● **REQUIRED ACTION**:
With the pictures left out, return exactly the lines from the one containing "You are a GUI" through the end of the listing below.

────

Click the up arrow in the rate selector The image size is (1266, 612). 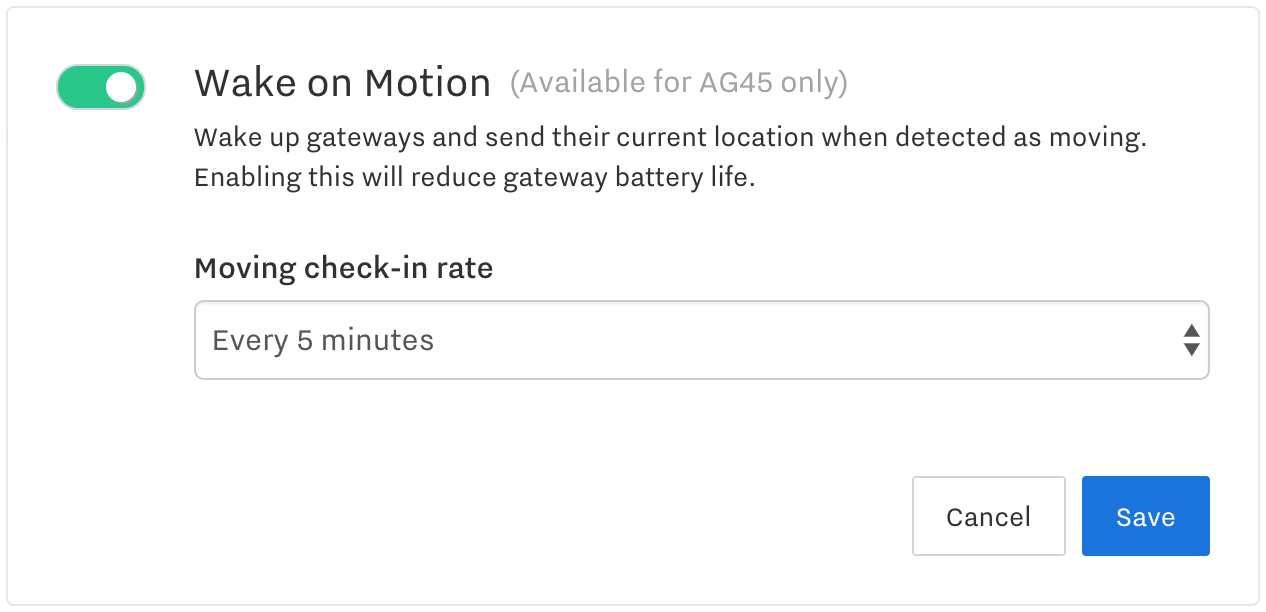[1191, 331]
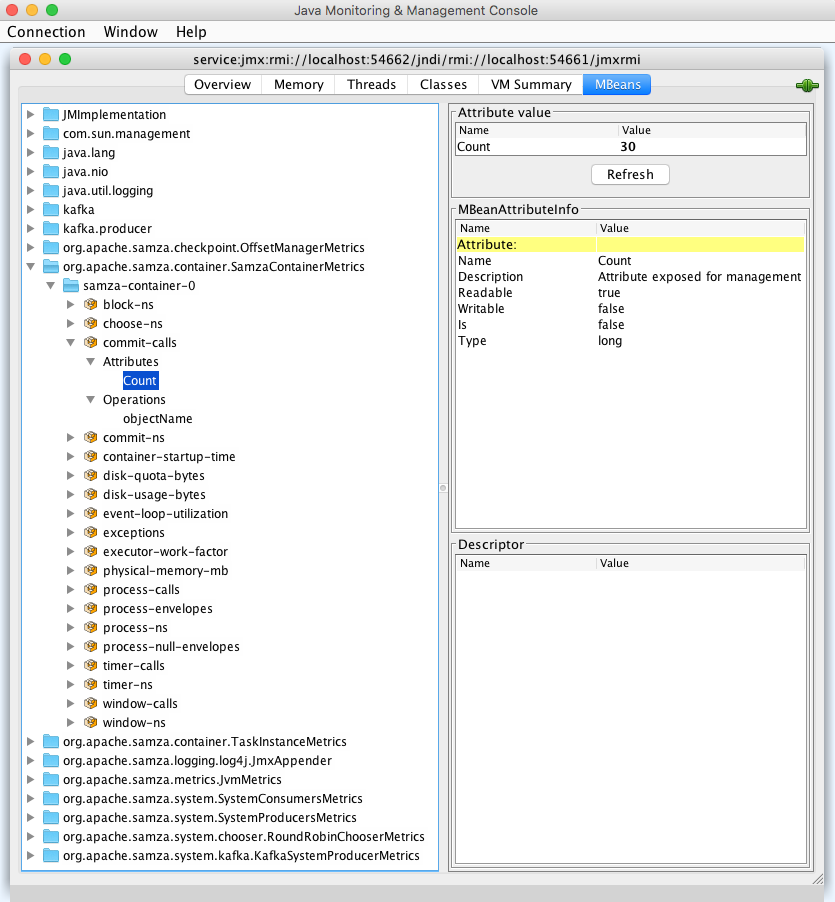Click the java.lang folder icon
The image size is (835, 902).
coord(51,153)
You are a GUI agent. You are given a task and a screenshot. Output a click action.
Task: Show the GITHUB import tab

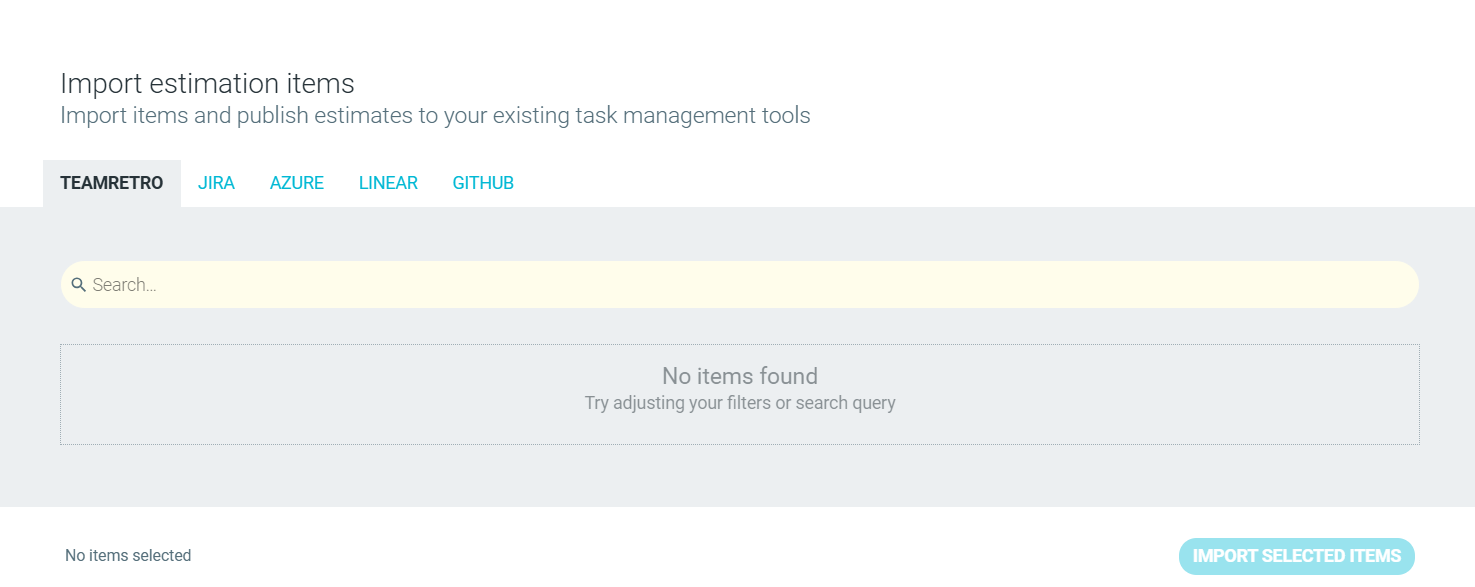[x=483, y=183]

────

● **SOLUTION**:
You are a GUI agent. You are given a task and a screenshot. Output a click action.
Task: Show the GITHUB import tab

[x=483, y=183]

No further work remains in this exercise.